Can China Revive the G20?
Shanghai will welcome finance ministers and central bank governors for the first major meeting of China's G20 presidency at the end of this week. It should be an instructive meeting for a variety of reasons.
As I point out in the latest G20 Monitor, the global economy continues to face significant short and long-term challenges. This year is likely to be characterized by disappointing growth and persistently high unemployment. The IMF predicts that the global economy will grow at 3.4 percent in 2016, while the OECD just downgraded its 2016 growth forecast from 3.3 percent to 3 percent.
G20 policymakers will be familiar with these preconditions of sluggish, uneven economic growth and mounting risks; these were the same sorts of challenges that influenced the start of Australia’s 2014 presidency and the Turkish 2015 presidency. That said, there seems to be less room for complacency this time around. A crisis seems a more realistic prospect than it was a year ago. What’s more, a repeat of the downward revision of the 0.75–1 percentage point magnitude made in recent years would, to some, be a reflection of global recession (although what constitutes a global recession makes for an fun ongoing debate among technocrats).
The main substantive question for the world going into Shanghai will therefore be: will policymakers agree with the IMF, which has been calling for increased urgency in raising actual and potential output through a mix of demand support (in countries where there is fiscal space) and structural reform?
A related point of interest will be the treatment of the mix of policy settings between monetary and fiscal policy. In Ankara last September, G20 Finance Ministers and Central Bank Governors recognized that monetary policy alone cannot lead to balanced growth.
Yet the global policy mix has, if anything, tilted more towards monetary policy over the past six months. Since the U.S. Federal Reserve lifted interest rates in a much-anticipated move last December, all the action has been the other way. The Bank of Japan has launched negative interest rates and the European Central Bank is on course for more aggressive monetary easing. Speculation is rising about further monetary policy easing across multiple G20 nations. This could have consequences for longer-term financial stability.
A crucial way to take pressure off central banks is for fiscal policy to take up more of the slack. Former U.S. Treasury Secretary Robert Rubin argues that the fundamental question for the globe’s economic future is whether elected leaders around the globe, primarily legislators, will finally move forward on fiscal issues, public investment, and structural reform. The G20 needs to demonstrate more political will.

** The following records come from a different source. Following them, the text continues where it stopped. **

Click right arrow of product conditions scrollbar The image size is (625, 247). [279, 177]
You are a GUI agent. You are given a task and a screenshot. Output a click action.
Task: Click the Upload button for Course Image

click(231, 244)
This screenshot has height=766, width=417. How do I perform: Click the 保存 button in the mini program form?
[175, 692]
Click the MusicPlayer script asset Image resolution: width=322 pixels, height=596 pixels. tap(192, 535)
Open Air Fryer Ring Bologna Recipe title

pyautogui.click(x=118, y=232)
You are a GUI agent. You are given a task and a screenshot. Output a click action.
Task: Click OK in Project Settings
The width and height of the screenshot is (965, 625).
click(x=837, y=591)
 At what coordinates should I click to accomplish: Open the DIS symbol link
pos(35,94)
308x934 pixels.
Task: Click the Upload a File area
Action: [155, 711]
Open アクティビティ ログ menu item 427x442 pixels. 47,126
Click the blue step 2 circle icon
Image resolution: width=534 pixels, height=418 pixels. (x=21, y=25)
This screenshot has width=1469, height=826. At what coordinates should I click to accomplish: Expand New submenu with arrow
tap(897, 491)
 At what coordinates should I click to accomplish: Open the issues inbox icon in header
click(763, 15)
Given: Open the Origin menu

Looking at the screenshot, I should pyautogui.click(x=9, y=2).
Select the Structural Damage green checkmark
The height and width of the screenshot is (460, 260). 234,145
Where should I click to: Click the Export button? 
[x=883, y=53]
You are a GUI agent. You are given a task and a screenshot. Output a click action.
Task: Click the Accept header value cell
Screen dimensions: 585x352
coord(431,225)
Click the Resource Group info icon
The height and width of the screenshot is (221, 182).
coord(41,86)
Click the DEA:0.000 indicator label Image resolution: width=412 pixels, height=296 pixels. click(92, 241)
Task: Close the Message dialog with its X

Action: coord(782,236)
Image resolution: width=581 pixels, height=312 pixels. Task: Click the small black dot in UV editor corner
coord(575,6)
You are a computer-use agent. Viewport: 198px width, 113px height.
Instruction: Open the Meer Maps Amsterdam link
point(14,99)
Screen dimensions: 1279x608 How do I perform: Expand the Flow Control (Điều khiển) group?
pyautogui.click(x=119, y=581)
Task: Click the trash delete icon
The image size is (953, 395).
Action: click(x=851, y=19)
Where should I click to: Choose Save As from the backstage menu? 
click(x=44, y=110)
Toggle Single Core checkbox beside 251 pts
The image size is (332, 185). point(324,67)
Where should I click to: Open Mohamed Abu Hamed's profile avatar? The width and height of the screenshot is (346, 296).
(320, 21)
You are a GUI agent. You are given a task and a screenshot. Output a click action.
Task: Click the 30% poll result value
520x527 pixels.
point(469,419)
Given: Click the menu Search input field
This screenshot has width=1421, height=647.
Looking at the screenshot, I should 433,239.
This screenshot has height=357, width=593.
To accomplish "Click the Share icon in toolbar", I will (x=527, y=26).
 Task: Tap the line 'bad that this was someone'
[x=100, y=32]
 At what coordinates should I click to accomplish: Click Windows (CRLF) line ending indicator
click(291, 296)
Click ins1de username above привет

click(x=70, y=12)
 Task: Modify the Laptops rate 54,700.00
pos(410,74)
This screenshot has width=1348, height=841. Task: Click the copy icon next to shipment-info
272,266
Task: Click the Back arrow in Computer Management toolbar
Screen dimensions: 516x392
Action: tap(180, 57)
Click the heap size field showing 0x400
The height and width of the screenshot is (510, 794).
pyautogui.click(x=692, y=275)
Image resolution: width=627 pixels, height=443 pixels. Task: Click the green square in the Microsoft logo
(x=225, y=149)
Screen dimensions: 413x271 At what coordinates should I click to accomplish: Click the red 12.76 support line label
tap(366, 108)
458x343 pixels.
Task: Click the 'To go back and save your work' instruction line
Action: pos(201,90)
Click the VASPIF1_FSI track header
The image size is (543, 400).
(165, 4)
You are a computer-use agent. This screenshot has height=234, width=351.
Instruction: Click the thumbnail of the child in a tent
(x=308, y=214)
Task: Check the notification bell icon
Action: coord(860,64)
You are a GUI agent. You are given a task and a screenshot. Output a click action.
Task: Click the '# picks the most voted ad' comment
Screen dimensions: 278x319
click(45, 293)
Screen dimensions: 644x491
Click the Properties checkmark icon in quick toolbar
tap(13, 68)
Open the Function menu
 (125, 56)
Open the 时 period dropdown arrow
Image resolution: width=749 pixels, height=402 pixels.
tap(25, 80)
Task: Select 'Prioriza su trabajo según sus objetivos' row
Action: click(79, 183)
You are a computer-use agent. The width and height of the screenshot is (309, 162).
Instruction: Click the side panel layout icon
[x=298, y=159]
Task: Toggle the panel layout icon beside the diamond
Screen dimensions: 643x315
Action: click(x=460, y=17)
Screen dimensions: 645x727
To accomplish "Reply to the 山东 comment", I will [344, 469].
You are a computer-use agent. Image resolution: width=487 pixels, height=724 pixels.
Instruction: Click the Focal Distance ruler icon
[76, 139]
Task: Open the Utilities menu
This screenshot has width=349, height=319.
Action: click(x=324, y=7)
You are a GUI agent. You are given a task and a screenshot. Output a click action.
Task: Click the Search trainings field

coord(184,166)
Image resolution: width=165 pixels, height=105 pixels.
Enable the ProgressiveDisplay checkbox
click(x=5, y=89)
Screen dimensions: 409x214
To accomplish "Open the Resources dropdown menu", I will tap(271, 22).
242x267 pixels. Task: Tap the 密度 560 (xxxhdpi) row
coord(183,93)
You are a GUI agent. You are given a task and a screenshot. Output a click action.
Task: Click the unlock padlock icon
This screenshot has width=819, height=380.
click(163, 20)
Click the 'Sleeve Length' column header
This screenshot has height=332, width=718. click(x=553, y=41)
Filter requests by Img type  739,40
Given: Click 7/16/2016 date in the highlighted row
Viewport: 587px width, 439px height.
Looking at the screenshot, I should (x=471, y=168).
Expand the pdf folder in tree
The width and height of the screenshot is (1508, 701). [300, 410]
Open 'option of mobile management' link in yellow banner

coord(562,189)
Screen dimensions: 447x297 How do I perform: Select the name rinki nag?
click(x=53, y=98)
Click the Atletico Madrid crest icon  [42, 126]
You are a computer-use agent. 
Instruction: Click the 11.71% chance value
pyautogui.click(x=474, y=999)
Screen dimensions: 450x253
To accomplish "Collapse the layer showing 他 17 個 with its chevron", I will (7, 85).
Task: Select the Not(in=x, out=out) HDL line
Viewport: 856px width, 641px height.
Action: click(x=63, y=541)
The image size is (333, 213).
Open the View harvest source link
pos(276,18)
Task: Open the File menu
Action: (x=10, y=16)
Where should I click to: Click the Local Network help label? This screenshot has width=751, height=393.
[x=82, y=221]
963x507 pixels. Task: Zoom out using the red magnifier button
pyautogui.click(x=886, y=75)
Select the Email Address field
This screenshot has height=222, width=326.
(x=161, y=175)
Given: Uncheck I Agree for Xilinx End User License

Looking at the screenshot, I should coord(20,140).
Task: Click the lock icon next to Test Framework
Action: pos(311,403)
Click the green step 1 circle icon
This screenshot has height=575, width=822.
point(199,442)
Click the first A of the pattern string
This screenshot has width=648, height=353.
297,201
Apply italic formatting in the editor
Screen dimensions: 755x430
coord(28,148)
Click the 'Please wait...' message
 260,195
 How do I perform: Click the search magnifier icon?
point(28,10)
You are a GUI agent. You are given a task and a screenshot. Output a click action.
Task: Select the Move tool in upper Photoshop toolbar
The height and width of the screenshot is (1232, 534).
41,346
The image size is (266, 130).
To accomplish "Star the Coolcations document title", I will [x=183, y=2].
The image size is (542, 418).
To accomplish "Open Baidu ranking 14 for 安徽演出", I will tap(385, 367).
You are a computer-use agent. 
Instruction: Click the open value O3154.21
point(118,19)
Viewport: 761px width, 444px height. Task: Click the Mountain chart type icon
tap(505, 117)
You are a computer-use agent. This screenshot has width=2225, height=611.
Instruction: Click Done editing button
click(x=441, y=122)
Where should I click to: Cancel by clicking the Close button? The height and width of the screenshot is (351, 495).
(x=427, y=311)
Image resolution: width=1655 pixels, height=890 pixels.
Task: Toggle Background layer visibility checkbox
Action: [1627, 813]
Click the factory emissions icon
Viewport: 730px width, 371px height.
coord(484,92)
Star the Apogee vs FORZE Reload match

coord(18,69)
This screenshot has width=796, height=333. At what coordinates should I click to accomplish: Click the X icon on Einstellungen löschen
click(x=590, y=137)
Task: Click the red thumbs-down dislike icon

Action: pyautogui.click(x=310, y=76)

The G20’s preoccupation for structural reforms in recent years has run up against Jean-Claude Juncker’s famous refrain that “We all know what to do, we just don't know how to get re-elected after we've done it.” So it seems that part of the solution may need to be for further demand support from countries that have the fiscal space, a topic that has been highly challenging in the G20 context, given that in recent years G20 members have been unwilling to explore fiscal stimulus because they were fixated with fixing their budget and debt positions.
Estimates of fiscal space are highly contestable, although the first chart in a recent IMF staff discussion note provides an interesting indicator of the relative fiscal position of various countries, and the authors (Ostry, Ghosh and Espinoza) argue that reducing debt in the grey area below is likely to be normatively undesirable as the costs involved would be larger than the resulting benefits.
There are also challenges for Chinese domestic economic policymaking and these loom large in the known risks to the global economy in 2016. People’s Bank Of China Governor Zhou has recently taken the welcome step of publicly outlining the Chinese approach to the management of its exchange rate.